Tomorrow Could Decide My Revision Fate

Nikki C.
on 3/17/11 3:17 am - Gaithersburg, MD
Tomorrow I am scheduled for my upper GI to find out what in the world is going on with my band.  Since being unfilled a week ago, I have no more reflux but absolutely ZERO restriction.

I've been taking this time without my "tool" to really think about what I want to do if I am able to revise. Even if there are no evident problems (hernia, slip, dilation) my new surgeron is all for removing the band and revising do due the relux issues and having very little in the band.

At any rate, initially when I thought of revision I immediately thought sleeve 100%, then I was told that if i had issues with restriction as it is the sleeve is not my optimal choice.  My surgeon is an RNY advocate and I am sure I would lose the a good amount of my excess weight with RNY but I fear the long term re-gain with bypass. 

I don't personally know anyone who has had DS but I have done some of my own research on it.  A sleeve combined with the malabsorbtion part seems like the perfect surgery.  I wonder why MORE people do not have this surgery and/or why more Dr. do not perform it?  Anyone have more insight to this?

Also, I know their is no longer term data on the sleeve but would it make sense to say if one had a sleeve and it wasn't working or regain was happening could a sleeve revise to DS????
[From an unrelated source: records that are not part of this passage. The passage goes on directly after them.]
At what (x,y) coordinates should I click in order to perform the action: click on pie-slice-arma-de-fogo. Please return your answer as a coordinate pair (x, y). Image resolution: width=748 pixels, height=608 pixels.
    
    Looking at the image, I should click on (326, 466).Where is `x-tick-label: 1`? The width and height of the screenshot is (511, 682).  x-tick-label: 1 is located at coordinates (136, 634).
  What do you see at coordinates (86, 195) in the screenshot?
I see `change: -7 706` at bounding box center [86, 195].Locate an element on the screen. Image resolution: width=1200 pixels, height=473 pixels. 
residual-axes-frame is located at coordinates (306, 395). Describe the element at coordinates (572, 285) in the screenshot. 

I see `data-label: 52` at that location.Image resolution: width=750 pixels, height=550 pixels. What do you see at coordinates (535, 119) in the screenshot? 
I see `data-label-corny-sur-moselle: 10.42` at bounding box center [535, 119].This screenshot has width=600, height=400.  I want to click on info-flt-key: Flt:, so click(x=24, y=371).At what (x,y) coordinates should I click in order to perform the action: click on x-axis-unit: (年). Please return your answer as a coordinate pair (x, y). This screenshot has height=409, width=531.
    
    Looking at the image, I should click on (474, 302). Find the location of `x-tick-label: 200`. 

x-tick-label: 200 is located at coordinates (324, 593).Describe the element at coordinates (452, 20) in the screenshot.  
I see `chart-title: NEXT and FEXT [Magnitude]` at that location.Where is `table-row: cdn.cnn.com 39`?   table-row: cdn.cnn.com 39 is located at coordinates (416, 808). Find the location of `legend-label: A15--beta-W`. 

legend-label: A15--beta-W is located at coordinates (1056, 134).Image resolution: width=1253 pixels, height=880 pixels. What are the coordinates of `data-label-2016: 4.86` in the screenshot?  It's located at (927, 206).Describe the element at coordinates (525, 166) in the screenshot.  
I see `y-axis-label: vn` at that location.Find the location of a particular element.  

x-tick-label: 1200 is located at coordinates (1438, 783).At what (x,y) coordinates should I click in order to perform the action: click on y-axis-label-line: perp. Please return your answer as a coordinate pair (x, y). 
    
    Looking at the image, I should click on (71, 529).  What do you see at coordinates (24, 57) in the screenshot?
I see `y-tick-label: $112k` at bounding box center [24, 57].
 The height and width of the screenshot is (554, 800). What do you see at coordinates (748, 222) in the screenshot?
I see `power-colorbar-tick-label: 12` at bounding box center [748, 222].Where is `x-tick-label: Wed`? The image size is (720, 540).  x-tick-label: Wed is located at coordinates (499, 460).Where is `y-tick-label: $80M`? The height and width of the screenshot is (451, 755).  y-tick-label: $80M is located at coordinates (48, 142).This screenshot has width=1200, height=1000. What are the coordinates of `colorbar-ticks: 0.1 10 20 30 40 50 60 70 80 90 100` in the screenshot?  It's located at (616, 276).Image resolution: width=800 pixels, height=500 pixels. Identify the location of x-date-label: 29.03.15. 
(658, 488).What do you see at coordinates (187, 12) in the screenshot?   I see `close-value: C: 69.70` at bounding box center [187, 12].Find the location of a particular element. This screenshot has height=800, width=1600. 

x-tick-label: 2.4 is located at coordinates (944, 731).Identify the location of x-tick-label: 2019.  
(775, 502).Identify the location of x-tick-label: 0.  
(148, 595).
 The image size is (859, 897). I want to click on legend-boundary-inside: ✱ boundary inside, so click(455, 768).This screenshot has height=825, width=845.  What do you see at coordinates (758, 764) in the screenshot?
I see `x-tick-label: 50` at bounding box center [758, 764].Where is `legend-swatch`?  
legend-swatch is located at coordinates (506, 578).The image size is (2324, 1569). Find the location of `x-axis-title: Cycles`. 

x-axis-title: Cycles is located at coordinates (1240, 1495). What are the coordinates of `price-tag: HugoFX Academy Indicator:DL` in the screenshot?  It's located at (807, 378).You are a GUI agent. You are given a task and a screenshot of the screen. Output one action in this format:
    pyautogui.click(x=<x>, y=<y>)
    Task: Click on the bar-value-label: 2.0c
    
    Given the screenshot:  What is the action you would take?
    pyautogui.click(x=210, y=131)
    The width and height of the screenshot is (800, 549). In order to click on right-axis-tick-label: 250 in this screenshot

I just want to know all my options this time and be able to make a better decision if/when the time comes.  Ideally if I am able to have a revision, I only want to do this once but I want to make the right choice this time around.
 
I do hope I will know something soon so I can get rid of some of this anxiety of food and the band and fills, and unfills and revision.  I'm all over the place in limbo over here!  And I kinda am refusing to go back to the band board because it's just not the nicest place to be especially when you have enough going on you don't need "band do-gooders" getting on your case too!


 


 

MsBatt
on 3/17/11 7:01 am
Well, compared to seven years ago when I was researching WLS, a LOT of people do have the DS. (*grin*)

As for why fewer surgeons perform the DS---it's HARDER. Takes more time to learn, and more time to perform, yet insurance companies don't want to PAY more for a DS than they do for an RNY. And for years, a lot of insurance companies routinely denied the DS as 'experimental'. Then Medicare endorsed it, and more and more insurance companies are bowing to the inevitable.

So---as it's becoming easier to get approved for the DS, more surgeons are learning the procedure. Especially younger surgeons---many older, established surgeons don't want to or can't afford to take the time out of their regular practice to do the training.

As to "if the Sleeve wasn't working, or regain happened", yes, revising to the DS would be the only logical choice---but having a Sleeve now and a revision to the DS a few years down the road is LESS EFFECTIVE than doing the whole DS at once. There's a certain 'magic' about the combination of restriction and malabsorption.

And---the stomach of a Sleeve is generally a lot smaller than the stomach of a DS. DSers really do NEED to be able to eat a goodly amount of food, to balance the malabsorption.

I love my DS. I can't imagine having anything else, but that's just me. I eat enough to satisfy my stomach, my mouth, and my mind.

Caraat231
on 3/20/11 1:02 am

I just had revision surgery 2 weeks ago, from Band to Rny. Go with your gut on which surgery is best for you and ask as many questions as you can. Insurance may not cover it but it may be worth a try. Revision surgery is the most painful recovery ever so be prepared. I was denied from for revision surgery and was approved 1 week later, so hang in there for another journey.

Cara
Nikki C.
on 3/22/11 1:42 am - Gaithersburg, MD
Sigh ..no decision yet.  Upper GI showed NO Slip!  Still something is going on in there...

Scheduling my EGD ASAP!  I hope it's all worth something and leads be down  better road than I am one now!